Bréviaire romain · Matines · Dimanches d’août à novembre
Ier dimanche de septembre
Du livre des Morales (réflexion sur Job) de saint Grégoire le Grand, PapeLeçons 4 à 6 des Matines
(Livre II, chapitre 1)
La Sainte Écriture est mise sous les yeux de notre âme comme un miroir, afin que notre visage intérieur s’y réfléchisse. Là, en effet, nous voyons soit nos laideurs, soit nos beautés ; nous constatons soit combien nous avançons, soit combien nous sommes loin d’avancer. L’Écriture raconte les gestes des saints et provoque les cœurs des faibles à leur imitation. Par le récit de leurs exploits, elle fortifie notre infirmité contre les assauts du vice, et il arrive que, dans ces combats, l’âme tremble d’autant moins qu’elle voit exposés devant elle les triomphes de tant d’hommes forts.

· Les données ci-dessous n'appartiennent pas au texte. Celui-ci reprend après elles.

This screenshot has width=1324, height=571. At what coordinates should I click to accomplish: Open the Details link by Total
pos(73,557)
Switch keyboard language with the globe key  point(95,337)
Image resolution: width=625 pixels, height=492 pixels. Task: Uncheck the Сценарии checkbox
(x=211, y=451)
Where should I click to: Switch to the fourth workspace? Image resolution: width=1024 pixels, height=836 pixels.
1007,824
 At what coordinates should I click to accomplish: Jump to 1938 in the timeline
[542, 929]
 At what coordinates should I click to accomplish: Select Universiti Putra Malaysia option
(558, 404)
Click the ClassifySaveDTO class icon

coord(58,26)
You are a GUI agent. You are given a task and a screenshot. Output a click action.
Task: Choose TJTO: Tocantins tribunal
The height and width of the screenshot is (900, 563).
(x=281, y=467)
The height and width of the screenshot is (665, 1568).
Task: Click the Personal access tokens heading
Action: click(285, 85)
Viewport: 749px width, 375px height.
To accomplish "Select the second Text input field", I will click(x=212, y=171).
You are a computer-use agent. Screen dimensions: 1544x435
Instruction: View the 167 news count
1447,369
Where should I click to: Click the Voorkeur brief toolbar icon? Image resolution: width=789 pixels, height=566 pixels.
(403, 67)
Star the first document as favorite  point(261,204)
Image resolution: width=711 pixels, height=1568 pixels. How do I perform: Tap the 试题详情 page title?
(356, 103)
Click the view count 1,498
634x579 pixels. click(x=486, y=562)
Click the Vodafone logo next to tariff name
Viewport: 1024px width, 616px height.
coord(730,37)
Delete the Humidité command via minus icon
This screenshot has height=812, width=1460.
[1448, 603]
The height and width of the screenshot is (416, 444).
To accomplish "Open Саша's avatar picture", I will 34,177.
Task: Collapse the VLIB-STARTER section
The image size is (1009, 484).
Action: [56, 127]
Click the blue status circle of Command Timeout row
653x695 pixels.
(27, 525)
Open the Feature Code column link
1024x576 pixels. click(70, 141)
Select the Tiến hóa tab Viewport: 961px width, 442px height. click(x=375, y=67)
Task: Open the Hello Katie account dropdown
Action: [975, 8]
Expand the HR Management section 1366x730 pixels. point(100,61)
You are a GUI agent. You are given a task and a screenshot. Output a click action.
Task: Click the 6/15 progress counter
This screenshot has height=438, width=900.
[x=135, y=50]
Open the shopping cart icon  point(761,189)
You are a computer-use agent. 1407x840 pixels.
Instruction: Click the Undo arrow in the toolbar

Parfois la Sainte Écriture ne nous découvre pas seulement leurs vertus, mais aussi leurs fautes, pour que nous voyions dans la victoire des forts ce qu’il faut nous approprier en l’imitant, et, dans les chutes des faibles, ce qu’il faut redouter. Ainsi elle nous présente Job grandi par l’épreuve, David au contraire abattu par la tentation, afin que la vertu des grands anime notre espérance, que la chute des puissants nous fasse, par prudence, revêtir l’humilité, de telle sorte que si les premiers exemples nous élèvent dans la joie, les seconds nous retiennent dans la crainte, et que l’esprit qui entend, instruit d’une part par une confiante espérance, d’autre part par l’humilité de la crainte, ne s’enorgueillisse point par témérité, puisqu’il est pressé par la crainte, et qu’il ne désespère point sous le poids de la crainte, puisqu’il est fortifié dans la confiance de son espoir, par l’exemple de la vertu.
(Livre I, chapitre 1)
Il y avait au pays de Hus un homme du nom de Job. L’Écriture dit où le saint homme habitait, pour faire éclater le mérite de sa vertu. Qui ne le sait ? Hus est au pays des Gentils. Or la gentilité, ayant perdu la connaissance de son créateur, se trouvait livrée à tous les vices. Donc on désigne le pays de Job, afin que le fait d’avoir été bon parmi les méchants, serve à sa louange. Il n’y a pas, en effet, grand mérite à être bon en compagnie des bons, mais bien plutôt d’être bon en la société des méchants. Et comme il y a faute plus grande à n’être pas bon parmi les bons, il est on ne peut plus glorieux d’être vertueux même parmi les méchants.